- **WHAT TO PRODUCE**
Give back, word for word, the line that contains "Open the Admin Home tab" and every line that follows it in the data below.

DATA FOR PROCESSING: Begin

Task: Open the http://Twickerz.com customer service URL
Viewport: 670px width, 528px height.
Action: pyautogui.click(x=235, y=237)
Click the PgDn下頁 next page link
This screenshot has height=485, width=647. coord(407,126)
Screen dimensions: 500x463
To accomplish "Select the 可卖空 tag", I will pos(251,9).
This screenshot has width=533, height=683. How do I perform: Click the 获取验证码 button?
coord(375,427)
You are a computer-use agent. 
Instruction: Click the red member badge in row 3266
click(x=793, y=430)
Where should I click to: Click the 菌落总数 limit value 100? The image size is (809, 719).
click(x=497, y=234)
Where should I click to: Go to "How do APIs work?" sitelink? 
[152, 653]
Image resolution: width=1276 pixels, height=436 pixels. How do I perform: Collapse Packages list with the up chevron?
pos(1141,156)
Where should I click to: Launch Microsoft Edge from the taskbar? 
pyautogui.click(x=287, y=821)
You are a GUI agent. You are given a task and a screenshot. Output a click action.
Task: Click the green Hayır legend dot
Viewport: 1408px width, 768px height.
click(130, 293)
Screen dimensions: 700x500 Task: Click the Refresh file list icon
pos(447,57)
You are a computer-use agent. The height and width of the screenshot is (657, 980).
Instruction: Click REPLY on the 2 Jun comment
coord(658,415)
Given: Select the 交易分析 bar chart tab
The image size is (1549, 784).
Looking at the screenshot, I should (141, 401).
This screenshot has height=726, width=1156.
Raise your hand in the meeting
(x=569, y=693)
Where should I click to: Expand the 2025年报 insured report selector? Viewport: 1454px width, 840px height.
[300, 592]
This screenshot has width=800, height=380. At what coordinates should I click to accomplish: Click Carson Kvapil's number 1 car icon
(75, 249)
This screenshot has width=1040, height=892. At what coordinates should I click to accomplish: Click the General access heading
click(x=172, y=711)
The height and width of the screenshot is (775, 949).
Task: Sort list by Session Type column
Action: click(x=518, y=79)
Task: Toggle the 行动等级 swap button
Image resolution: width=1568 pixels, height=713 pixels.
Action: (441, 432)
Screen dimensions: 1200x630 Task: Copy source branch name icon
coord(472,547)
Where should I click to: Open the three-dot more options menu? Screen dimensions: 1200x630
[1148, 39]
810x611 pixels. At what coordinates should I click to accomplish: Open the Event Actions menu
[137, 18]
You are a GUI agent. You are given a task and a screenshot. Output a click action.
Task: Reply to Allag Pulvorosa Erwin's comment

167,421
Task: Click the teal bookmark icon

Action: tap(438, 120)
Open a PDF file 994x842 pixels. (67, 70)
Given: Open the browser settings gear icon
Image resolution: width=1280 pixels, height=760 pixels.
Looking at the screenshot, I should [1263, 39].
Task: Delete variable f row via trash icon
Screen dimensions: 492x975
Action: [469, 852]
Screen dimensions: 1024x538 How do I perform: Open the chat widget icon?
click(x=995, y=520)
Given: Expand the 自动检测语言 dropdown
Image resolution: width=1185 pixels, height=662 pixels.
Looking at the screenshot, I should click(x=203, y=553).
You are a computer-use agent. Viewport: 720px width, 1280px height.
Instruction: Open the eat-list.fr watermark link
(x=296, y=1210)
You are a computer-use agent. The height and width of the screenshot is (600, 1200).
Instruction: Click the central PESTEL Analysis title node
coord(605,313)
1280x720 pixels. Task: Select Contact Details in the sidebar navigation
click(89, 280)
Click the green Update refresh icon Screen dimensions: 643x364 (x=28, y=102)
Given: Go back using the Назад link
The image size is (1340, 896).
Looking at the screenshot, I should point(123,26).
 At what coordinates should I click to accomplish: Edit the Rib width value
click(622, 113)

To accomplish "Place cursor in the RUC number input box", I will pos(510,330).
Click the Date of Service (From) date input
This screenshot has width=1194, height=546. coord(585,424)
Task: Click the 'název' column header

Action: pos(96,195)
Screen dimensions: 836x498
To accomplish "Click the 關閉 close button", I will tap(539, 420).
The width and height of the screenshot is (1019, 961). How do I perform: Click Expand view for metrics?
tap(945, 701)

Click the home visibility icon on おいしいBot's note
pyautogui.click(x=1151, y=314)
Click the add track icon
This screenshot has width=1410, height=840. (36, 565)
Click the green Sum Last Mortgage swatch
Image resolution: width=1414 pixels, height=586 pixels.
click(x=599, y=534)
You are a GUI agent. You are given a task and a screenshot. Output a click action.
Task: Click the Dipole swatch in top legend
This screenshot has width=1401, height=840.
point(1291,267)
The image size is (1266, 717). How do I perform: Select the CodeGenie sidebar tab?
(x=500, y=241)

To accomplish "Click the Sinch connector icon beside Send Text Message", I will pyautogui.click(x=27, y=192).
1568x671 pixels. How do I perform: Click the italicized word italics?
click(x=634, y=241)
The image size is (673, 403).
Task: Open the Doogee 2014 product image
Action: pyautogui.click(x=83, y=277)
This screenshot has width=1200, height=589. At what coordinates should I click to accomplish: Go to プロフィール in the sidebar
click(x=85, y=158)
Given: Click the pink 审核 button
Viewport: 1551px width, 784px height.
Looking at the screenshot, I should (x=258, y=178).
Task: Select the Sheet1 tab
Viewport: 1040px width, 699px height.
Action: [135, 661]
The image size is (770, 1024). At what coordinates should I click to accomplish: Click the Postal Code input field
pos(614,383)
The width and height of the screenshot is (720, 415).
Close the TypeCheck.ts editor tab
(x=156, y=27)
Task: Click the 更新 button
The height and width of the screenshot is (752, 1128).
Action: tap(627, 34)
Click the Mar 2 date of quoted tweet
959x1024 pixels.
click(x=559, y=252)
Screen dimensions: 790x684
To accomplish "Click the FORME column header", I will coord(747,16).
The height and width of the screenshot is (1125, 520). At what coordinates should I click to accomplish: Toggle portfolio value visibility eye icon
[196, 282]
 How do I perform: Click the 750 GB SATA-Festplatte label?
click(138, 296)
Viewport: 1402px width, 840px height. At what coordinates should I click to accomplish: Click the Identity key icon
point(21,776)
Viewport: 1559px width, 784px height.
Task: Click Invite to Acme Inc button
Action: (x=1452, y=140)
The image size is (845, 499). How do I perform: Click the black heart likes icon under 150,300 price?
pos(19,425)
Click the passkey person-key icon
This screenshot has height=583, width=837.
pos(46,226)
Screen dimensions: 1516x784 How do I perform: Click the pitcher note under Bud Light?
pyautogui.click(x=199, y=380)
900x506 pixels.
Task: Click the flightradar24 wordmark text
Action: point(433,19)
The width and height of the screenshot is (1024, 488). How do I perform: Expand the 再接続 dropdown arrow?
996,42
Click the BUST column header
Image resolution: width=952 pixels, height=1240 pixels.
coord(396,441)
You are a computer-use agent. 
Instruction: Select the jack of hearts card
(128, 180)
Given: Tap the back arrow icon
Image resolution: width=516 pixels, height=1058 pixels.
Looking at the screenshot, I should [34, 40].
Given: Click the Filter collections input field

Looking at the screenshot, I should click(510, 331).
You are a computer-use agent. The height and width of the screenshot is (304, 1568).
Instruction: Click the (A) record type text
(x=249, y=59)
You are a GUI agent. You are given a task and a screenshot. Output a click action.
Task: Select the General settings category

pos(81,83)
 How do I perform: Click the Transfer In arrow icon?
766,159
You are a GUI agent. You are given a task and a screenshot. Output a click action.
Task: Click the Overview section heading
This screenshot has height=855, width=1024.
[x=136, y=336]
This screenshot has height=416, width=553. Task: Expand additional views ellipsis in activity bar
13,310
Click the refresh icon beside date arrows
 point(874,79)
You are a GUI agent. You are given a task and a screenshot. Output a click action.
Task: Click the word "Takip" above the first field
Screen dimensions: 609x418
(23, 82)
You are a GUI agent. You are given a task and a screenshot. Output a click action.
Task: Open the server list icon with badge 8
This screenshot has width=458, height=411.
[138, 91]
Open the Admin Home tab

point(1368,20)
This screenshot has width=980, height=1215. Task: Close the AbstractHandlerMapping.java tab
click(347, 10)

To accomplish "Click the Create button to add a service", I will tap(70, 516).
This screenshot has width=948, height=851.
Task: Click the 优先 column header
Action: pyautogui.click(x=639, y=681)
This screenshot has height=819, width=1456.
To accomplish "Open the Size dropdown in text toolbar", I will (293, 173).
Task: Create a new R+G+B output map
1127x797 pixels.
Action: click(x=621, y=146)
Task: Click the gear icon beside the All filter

DATA FOR PROCESSING: End

- **ANSWER BOX**
Open the Admin Home tab

point(1368,20)
This screenshot has width=980, height=1215. Task: Close the AbstractHandlerMapping.java tab
click(347, 10)

To accomplish "Click the Create button to add a service", I will tap(70, 516).
This screenshot has width=948, height=851.
Task: Click the 优先 column header
Action: pyautogui.click(x=639, y=681)
This screenshot has height=819, width=1456.
To accomplish "Open the Size dropdown in text toolbar", I will (293, 173).
Task: Create a new R+G+B output map
1127x797 pixels.
Action: click(x=621, y=146)
Task: Click the gear icon beside the All filter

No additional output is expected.